Insiden itu terjadi pada dini hari dan upaya penyelamatan sedang dilakukan.
Sebuah kapal nelayan China tenggelam di Samudra Hindia dengan 39 awak China dan internasionalnya hilang, menurut media pemerintah.
Penyiar CCTV mengatakan insiden itu terjadi pada dini hari Selasa. Awak kapal termasuk 17 orang dari China, 17 dari Indonesia dan lima dari Filipina, kata laporan itu.
Presiden Xi Jinping memerintahkan pencarian terkoordinasi, kata CCTV, tetapi “sejauh ini tidak ada orang hilang yang ditemukan”.
China telah mengerahkan dua kapal komersial untuk membantu operasi pencarian dan penyelamatan lokal.

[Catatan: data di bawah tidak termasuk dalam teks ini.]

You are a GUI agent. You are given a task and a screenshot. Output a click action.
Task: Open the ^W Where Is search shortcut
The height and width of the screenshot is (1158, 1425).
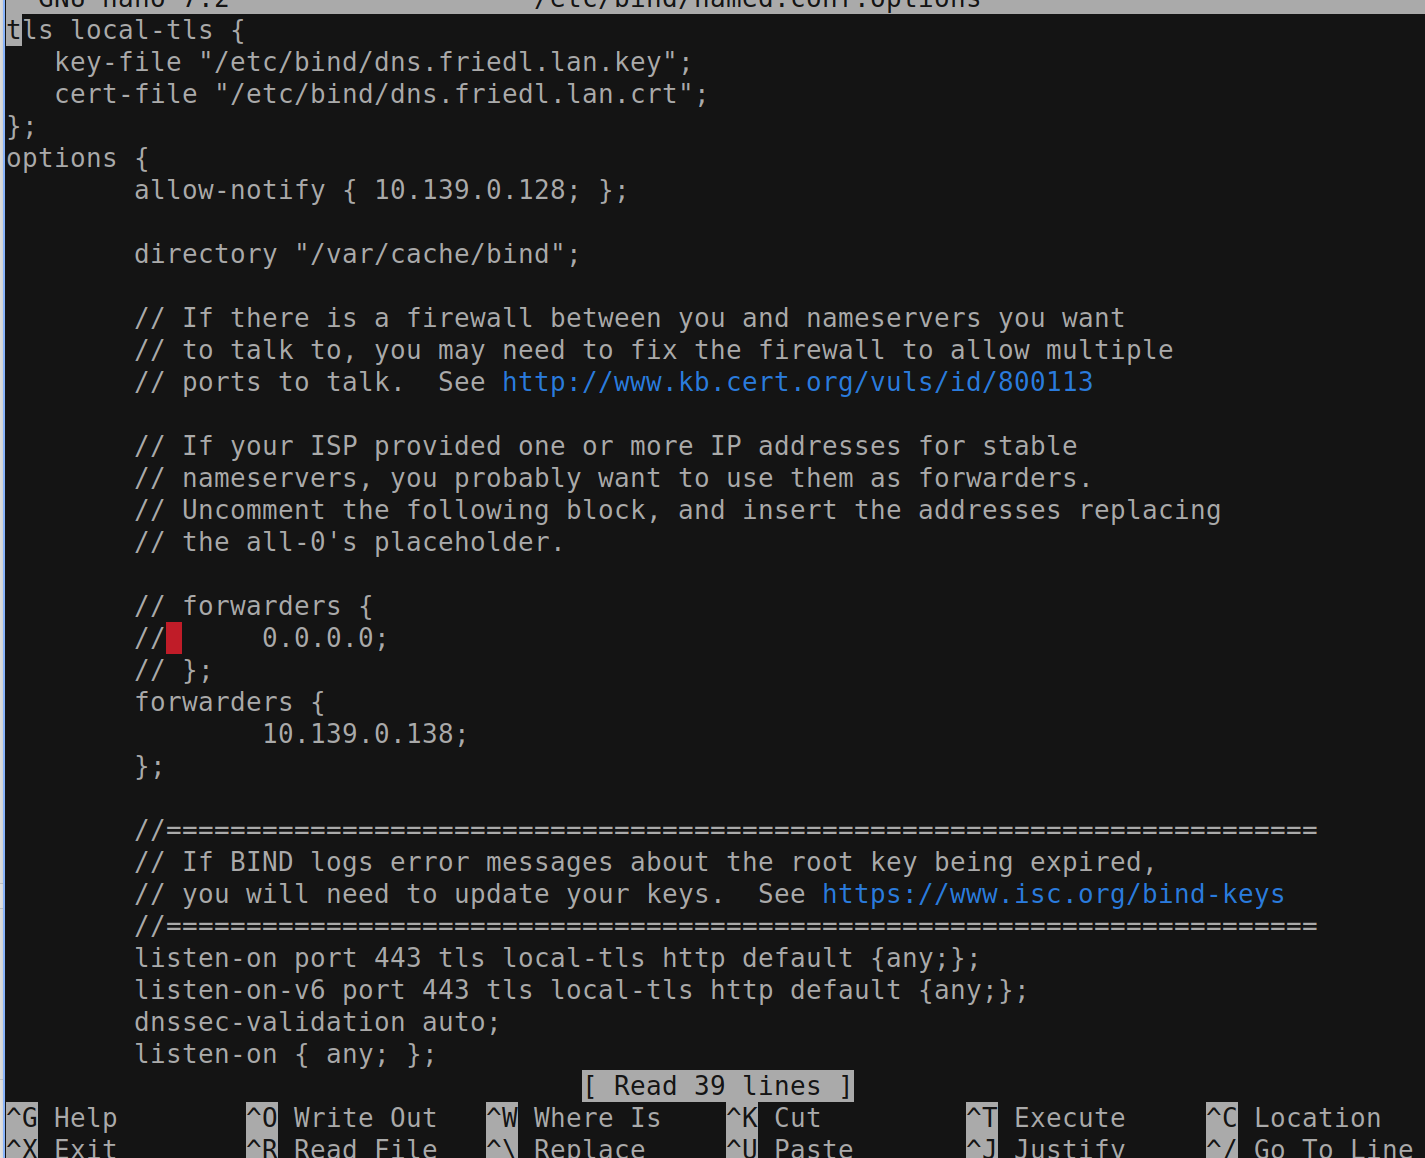click(x=574, y=1117)
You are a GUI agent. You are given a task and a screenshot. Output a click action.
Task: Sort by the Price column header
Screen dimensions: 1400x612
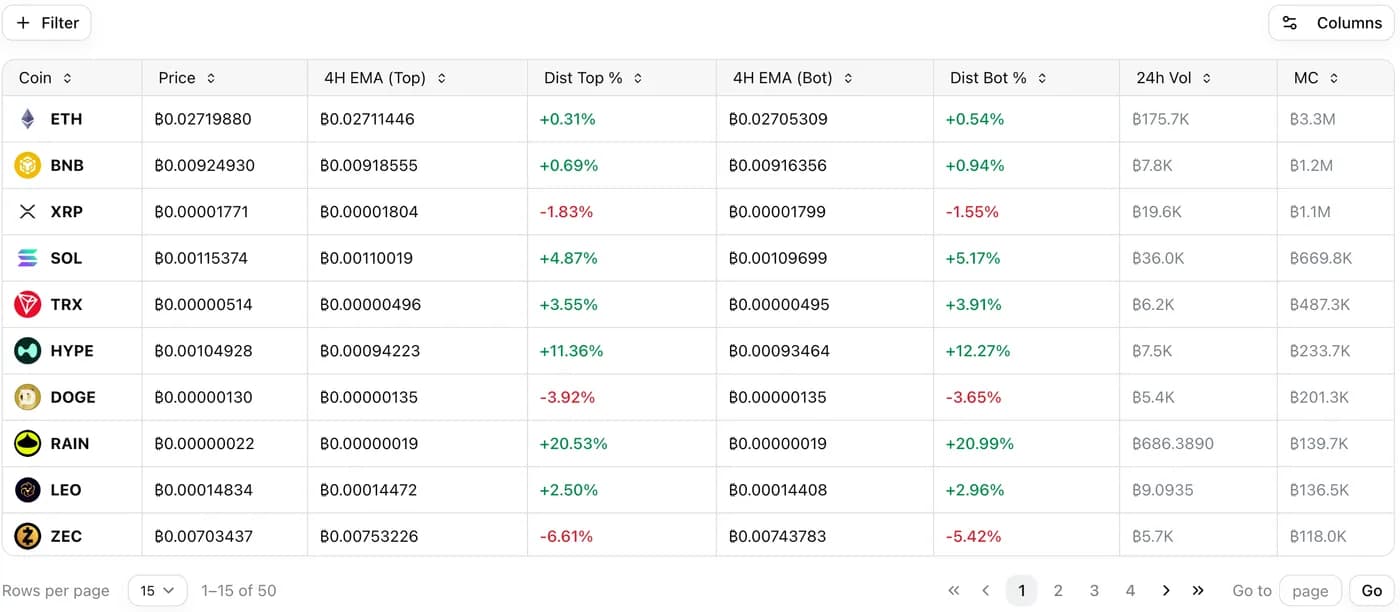pyautogui.click(x=187, y=78)
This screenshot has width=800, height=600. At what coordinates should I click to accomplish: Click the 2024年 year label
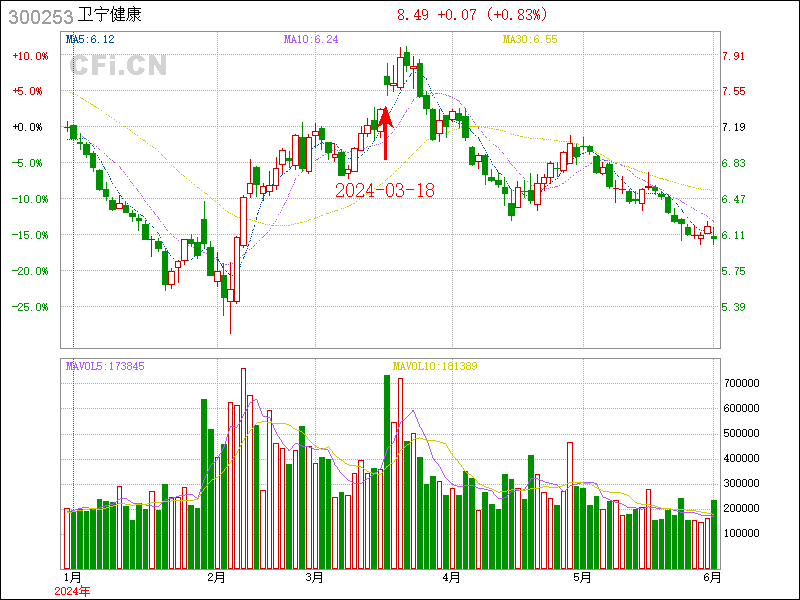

“Penting untuk lebih memperkuat manajemen keselamatan kapal penangkap ikan di laut dan menerapkan langkah-langkah pencegahan untuk memastikan keselamatan transportasi laut,” kata Perdana Menteri Li Qiang.
Laporan China tidak mengidentifikasi lokasi pasti tenggelamnya, hanya mengungkapkan bahwa itu terjadi di tengah Samudera Hindia yang membentang dari Asia Selatan dan Jazirah Arab ke Afrika Timur dan Australia Barat.
Penjaga Pantai Filipina mengatakan pada hari Rabu bahwa pihaknya sedang memantau situasi dan berkoordinasi dengan Kedutaan Besar China di Manila serta dengan tim SAR yang bekerja di dekat lokasi terakhir kapal yang diketahui.
Lupenglaiyuanyu no. 8 kapal berbasis di provinsi pantai timur Shandong dan dioperasikan oleh Penglai Jinglu Fishery Co, salah satu perusahaan perikanan milik negara utama China.
Itu diizinkan untuk menangkap cumi-cumi terbang neon dan sol Pasifik, menurut data dari Komisi Perikanan Pasifik Utara.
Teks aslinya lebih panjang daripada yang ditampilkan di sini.